I felt a certain communion with the two unfortunate birds. It was almost as if we were three characters in a lost Samuel Beckett play. Toto, Stump and Herman.
Toto (taking out a ball of string string from his pocket): Is there an end to it?
Stump: Crap!
Herman paces forwards, as if to speak, but then shrugs and steps back again.
Toto (finding a broken pencil behind his ear): There is no point.
Stump: Crap!
Anyway, I heard the train approach, and I stood up. Stump and Herman slowly followed me a few paces down the platform. I looked back at them, and they looked up at me. I thought about waiting for the next train in half an hour. But I had business in Edinburgh …

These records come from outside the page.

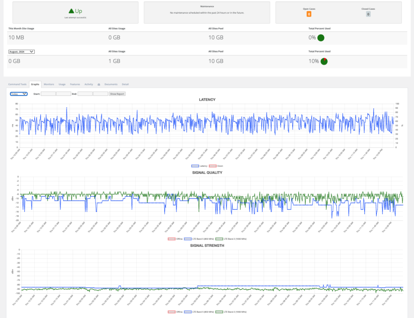Click the green 0% Total Percent Used circle

[x=321, y=38]
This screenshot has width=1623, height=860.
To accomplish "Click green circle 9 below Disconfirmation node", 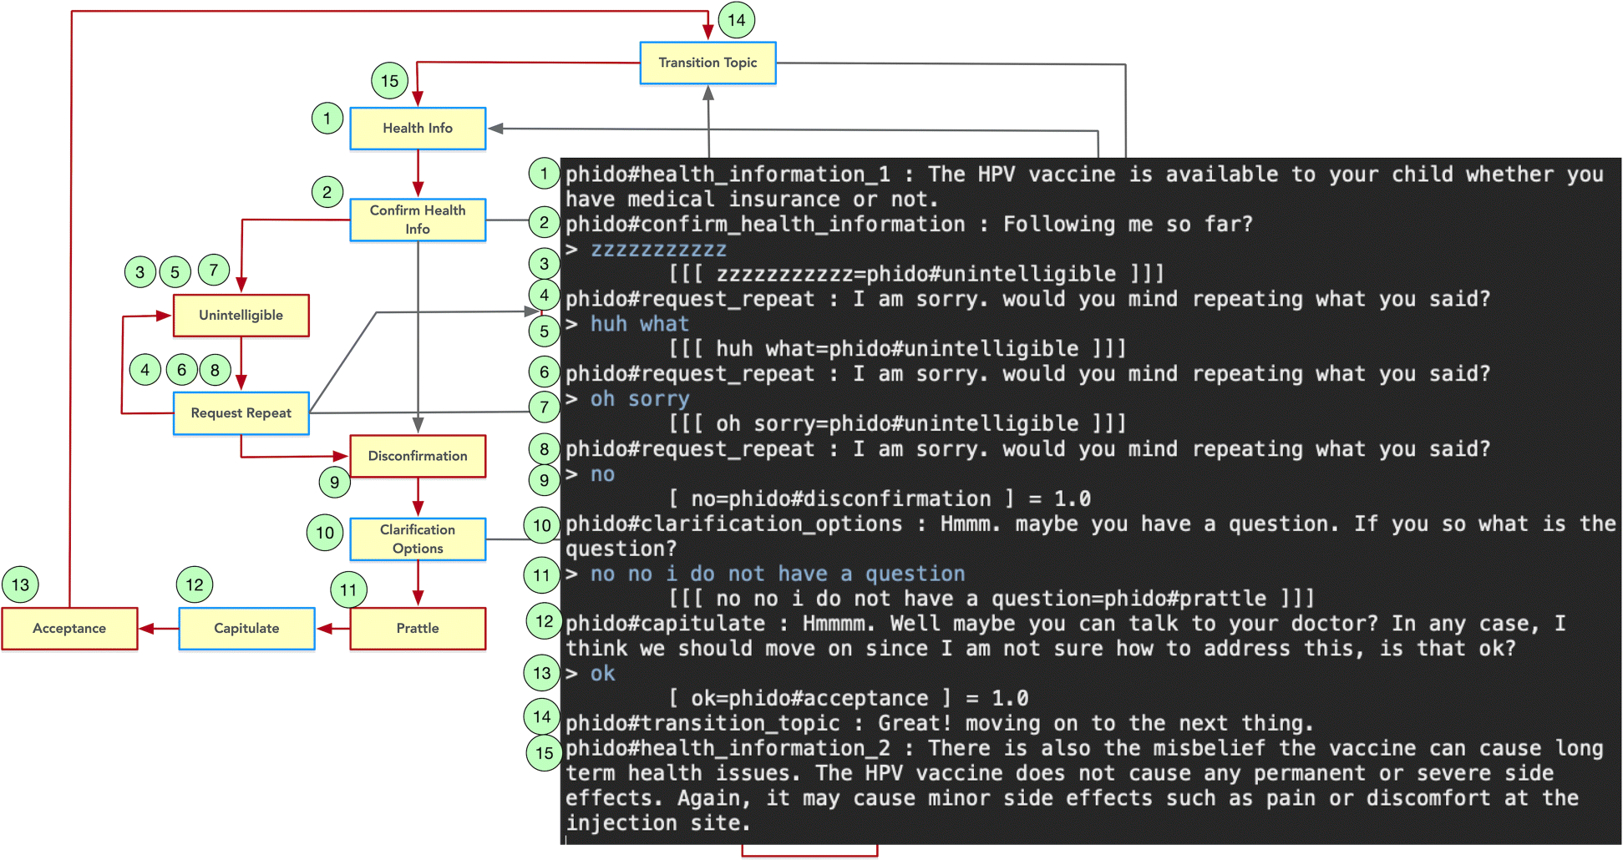I will 334,482.
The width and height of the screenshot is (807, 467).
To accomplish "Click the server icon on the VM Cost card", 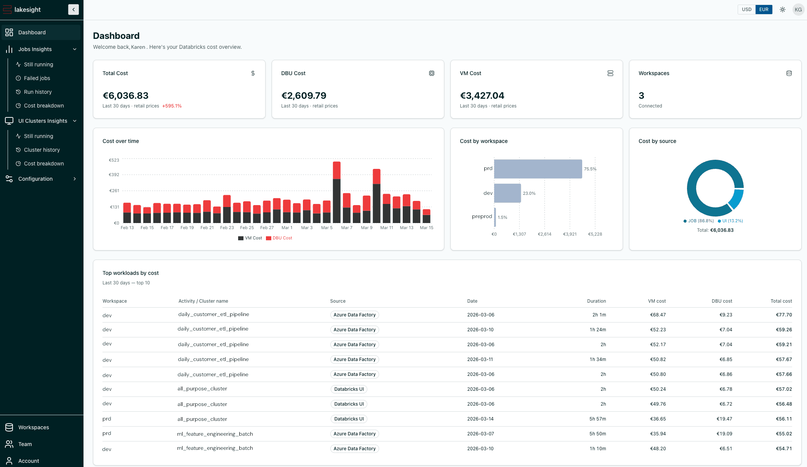I will click(610, 73).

The train arrived and I stepped through the door as it sighed open. Stump and Herman were still there, looking at me through the doorway. I thought about waving, but that would have been absurd. But I think all three of us knew that we’d never see each other again.
I had one roll left. And, the thing is, I didn’t have a book with me, and it’s an established fact that a sandwich can take the place of a book, on a short train journey.
And I was very hungry.
So it was with a heavy heart that I tore the roll in two, and tossed both halves through the door as it closed. As the train pulled away I looked back, and saw a great crowd of crows and jackdaws descend on the roll, like a black mouth.
That all happened several years ago. Birdlands is a story about three birds - a pigeon with stumps where her feet should be, a crow with a broken wing and a jackdaw with a badly deformed beak who go on a journey to try to find Dump, a sort of bird heaven. It’s a bit like Wayership Down about birds, rewritten by Beckett. I think It’s the best thing I’ve ever written.
When is this published - I can't wait to read it!